The latest proposal by MLB on Wednesday increased the minimum salary to $640,000 this year, and increasing $10,000 for the remaining four years of the collective bargaining agreement. It’s a 12% increase over last year, increasing the minimum salary by a total of $69,500 from the $570,500 minimum last year, and a bigger increase than the total of $63,00 over the entirety of the last CBA.

The union argues that it barely keeps up with inflation, and reminded MLB that it’s still the lowest minimum salary of the four major sports. It proposed the minimum starts at $775,000 and increases by $30,000 a year during the CBA.

The two sides still remain far apart on virtually every economic issue, and haven’t had discussions since coming to Florida about the critical luxury tax threshold and penalties.

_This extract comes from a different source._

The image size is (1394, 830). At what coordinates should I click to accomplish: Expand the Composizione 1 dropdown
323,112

MLB proposed raising the luxury tax from $210 million to $214 million this season, and increasing to $216 million to 2024, $218 million in 2025 and $222 million in 2026 with nearly double the penalties from the previous collective bargaining agreement. The union’s last proposal seeks that the luxury tax starts at $245 million, and increases to $252 million in 2023, $259 million in 2024, $266 million in 2025 and $273 million in 2026.

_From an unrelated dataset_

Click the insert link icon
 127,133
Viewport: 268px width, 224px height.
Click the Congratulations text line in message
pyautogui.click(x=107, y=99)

They also are $95 million apart in a bonus pool for pre-arbitration players with MLB refusing to expand the arbitration eligibility class from players with at least two years of service and ranking among the top 22% in their service class. The union is seeking arbitration for the top 80% of the two-year class.

There are so many economic issues still remaining, and precious little time.

There are expected to soon be another wave of spring training games canceled after the first week of games were already called off. There’s virtually no chance of players being ready to play spring training games by March 5.  

Soon, we will also know whether there’s any chance of the regular season starting on time - with opening day scheduled March 31 - too.